A public comment section can have rules, such as the length of the comment, typically 3 minutes. The govt officials simply listen to a comment but cannot get into a discussion or call for deliberation or a vote

Why not just have someone who wants to make a public comment ask to be on the agenda, such as I am doing here. Mind you, I am doing this BECAUSE there is no public comment agenda item, so I explicitly asked to be on the agenda for this topic.

What if the commenter wants to criticize or rant? From TOMA

“(e) A governmental body may not prohibit public criticism of the governmental body, including criticism of any act, omission, policy, procedure, program, or service.
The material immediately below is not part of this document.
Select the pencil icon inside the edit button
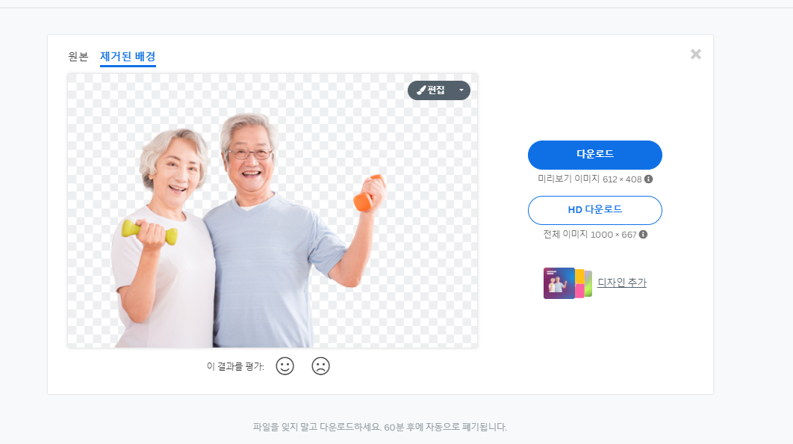The height and width of the screenshot is (444, 793). (420, 90)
This subsection does not apply to public criticism that is otherwise prohibited by law.”

• Rules must be viewpoint neutral, but as the U.S. Supreme Court has said, “Giving offense is a viewpoint.”
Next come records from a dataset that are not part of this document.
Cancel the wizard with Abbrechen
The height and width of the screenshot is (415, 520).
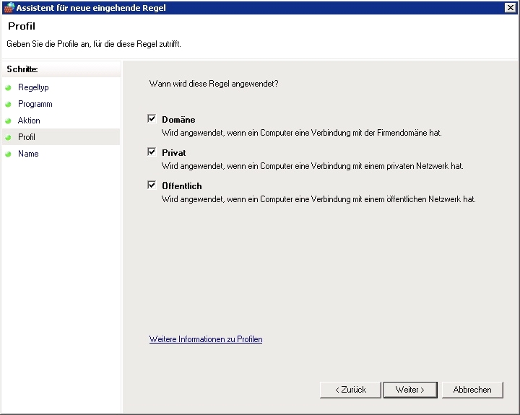[472, 390]
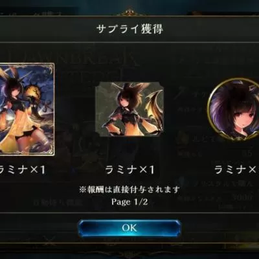This screenshot has width=259, height=259.
Task: Select the Lamina emblem with dragon wing
Action: [x=130, y=109]
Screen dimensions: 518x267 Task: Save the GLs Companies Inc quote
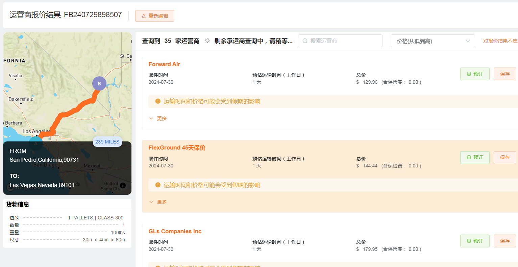(504, 241)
• “[P]ublic criticism that is otherwise prohibited by law” is a narrow exception.

Viewpoint neutral and otherwise reasonable.

A government official cannot know when someone speaks in a comment what he or she will talk about and therefore not allowing someone to speak is making a value judgement about whether that particular freedom of speech item is worthy of hearing. We have all heard public comments that we do not agree with, that we do not necessarily even understand or wonder about whether some activity took place. Commissioners cannot also ban public speech simply because it might be offensive or negative to some. SCOTUS https://www.supremecourt.gov/opinions/16pdf/15-1293_1o13.pdf                                                  

 In other words, because the disparagement clause of the Lanham Act allows only for “happy-talk” and prohibits the negative or offensive side of an issue, it is viewpoint based. The court explained that protecting offensive speech is at the heart of the First Amendment.

I believe that could include  a comment about wondering why a person with a felony indictment for theft is working in payroll, criticism of the way the enterprise entities are run, such as the golf course or the expo or wondering why, since this not a church, there is a prayer led by commissioners on the agenda.

John Cornyn – From JC0169 (from when John Cornyn was AG Jan 24, 2000)  https://www.texasattorneygeneral.gov/sites/default/files/opinion-files/opinion/2000/jc0169.pdf

Unlike such briefings and presentations for which a governmental body may post specific notice of the particular subject matter, public comment sessions pose notable difficulties in predicting the subject matter of citizen comments and questions. We cannot expect a governmental body to divine or foresee the myriad of matters its constituents wish to bring to its attention. Rather, public comment sessions provide an opportunity for citizens to speak their minds on an unlimited variety of subjects. They furnish an outlet for real and imagined grievances. Moreover, they are held, not behind closed doors, but in the bright light of an open forum. They have been an integral part of public meetings since well before the adoption of the Open Meetings Act in 1967. See e.g., State Y. Hellman, 36 S.W.2d 1002, 1004 (Tex. 1931) (“[F]requently citizens interested in matters to be acted upon by the council appeared before them at their meetings.“); Swank v. Sharp, 358 S.W.2d 950,951 (Tex. Civ. App.-Dallas 1962, no writ) (“[R]ules of the Council shall provide that citizens shall have a reasonable opportunity to be heard.“) (citation omitted). There is not the slightest indication in the record that the legislature, by amending the definition of “meeting” in 1999, meant to abolish them. To require specific notice of the items raised during a public comment session would, we think, effectively end the practice. This construction, entirely prohibiting public comment sessions-is inconsistent with the principles of open government advanced by the Open Meetings Act. Thus, we conclude that while such sessions constitute meetings for which notice must be given, the terms “public comment,” “public forum, ” “open mike,” or some other generic term, provide sufficient notice for the kind of sessions you describe.

Since any commissioner can ask for something to be added to the agenda, I suggest for the benefit of Somervell County citizens that a public comment agenda item be added or rather restored.